A particular strain of Uganda genotype (SIT52) caused a large outbreak of TB in Sweden . This strain exhibited extensive cell death of macrophages infected in vitro, with production of elevated amounts of tumor necrosis factor (TNF) compared to the virulent laboratory H37Rv strain . The interplay of TNF and other cytokines in the early innate immune response is complex, but it is noteworthy that TNF neutralization in animal models including non-human primates resulted in disseminated disease in M. tuberculosis infected animals .
Risk factors for extra pulmonary TB include age, sex and HIV co-infection [21, 43, 44]. Not unexpectedly a high proportion (66%) of the patients in this study were HIV-infected, a figure which is similar to studies of patients with extra-pulmonary TB in other high endemic African countries [45, 46]. It is well known that HIV co-infection represents an increased risk of dissemination of TB involving multiple organs, through several immunological mechanisms not yet quite well understood , and infection with HIV increases the incidence and severity of abdominal TB . Thus 7 patients with miliary TB were HIV-infected while the sero status of the remaining 2 patients was not known.

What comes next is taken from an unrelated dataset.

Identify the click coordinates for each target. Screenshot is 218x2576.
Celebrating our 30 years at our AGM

However, HIV-status did not affect the proportion of patients infected with Uganda genotype, and only marginally affected the negative correlation between Uganda genotype and abdominal lymphadenitis, indicating that HIV-status was not important for the differences in clinical manifestations between Uganda and non-Uganda genotypes.

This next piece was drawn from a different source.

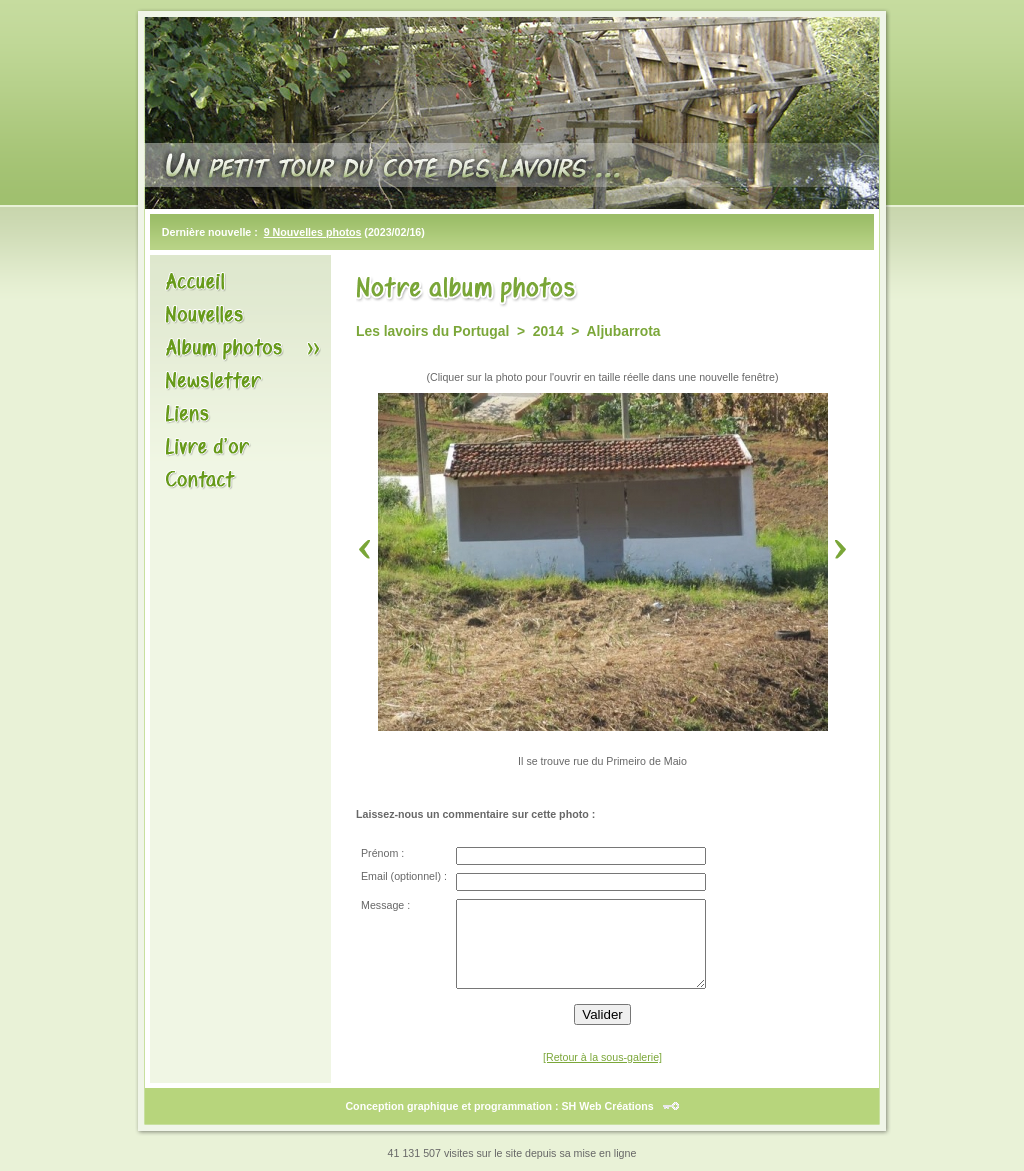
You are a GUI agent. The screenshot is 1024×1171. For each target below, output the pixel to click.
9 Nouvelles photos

The indication of a lower tendency to form extrapulmonary disease by the Uganda genotype compared with the other genotypes is in line with a recent large study of TB cases that showed a relationship between phylogenetic lineage and clinical site (pulmonary versus extra pulmonary) of TB . In a study from Vietnam disease caused by the Euro-American lineage was significantly more likely to be pulmonary than meningeal, which suggests that this lineage is less capable of extrapulmonary dissemination in this population .

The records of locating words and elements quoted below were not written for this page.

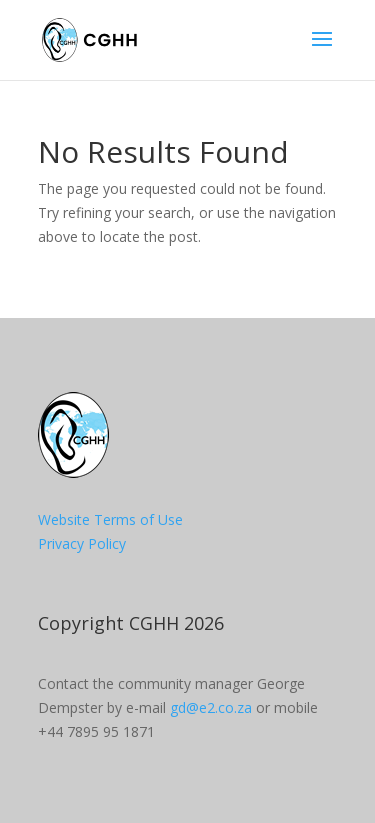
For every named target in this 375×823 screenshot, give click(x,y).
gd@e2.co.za (211, 707)
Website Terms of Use (110, 519)
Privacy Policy (82, 543)
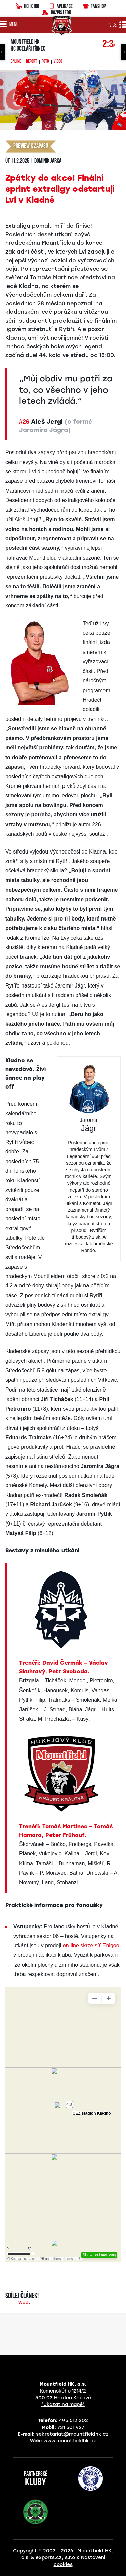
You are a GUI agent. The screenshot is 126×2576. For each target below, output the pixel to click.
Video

Extrapulmonary disease has been associated with the East Asian/Beijing genotype . Patients infected with strains of Beijing genotype were found to have significantly lower frequency of fever and pulmonary cavitation than those infected with other genotypes of M. tuberculosis, and were associated with characteristic radiological patterns . These associations seem to hold for some populations and not for others [53, 54], and may be explained by the fact that the Beijing lineage has evolved into distinct branches defined by specific RD deletions  with different impact on the immune response . On the other hand there was no difference in lineage distribution between cases of pulmonary and extrapulmonary TB in a study from Ethiopia , a country with a high incidence of tuberculous cervical lymphadenitis , and a study from South Africa  found no significant relationship between mycobacterial genotype and EPTB. Yet, it is increasingly evident that the genetic diversity of M. tuberculosis strains contributes to the wide clinical spectrum of TB [59, 60].
The limitation of this study is the fact that unlike animal models, the patients live in a heterogeneous socio-economic environment which may confer varying susceptibility and resistance to TB. Factors like clinical stages of TB and/or HIV and immunosuppressive states like malnutrition and diabetes mellitus may contribute to disease outcome in TB patients.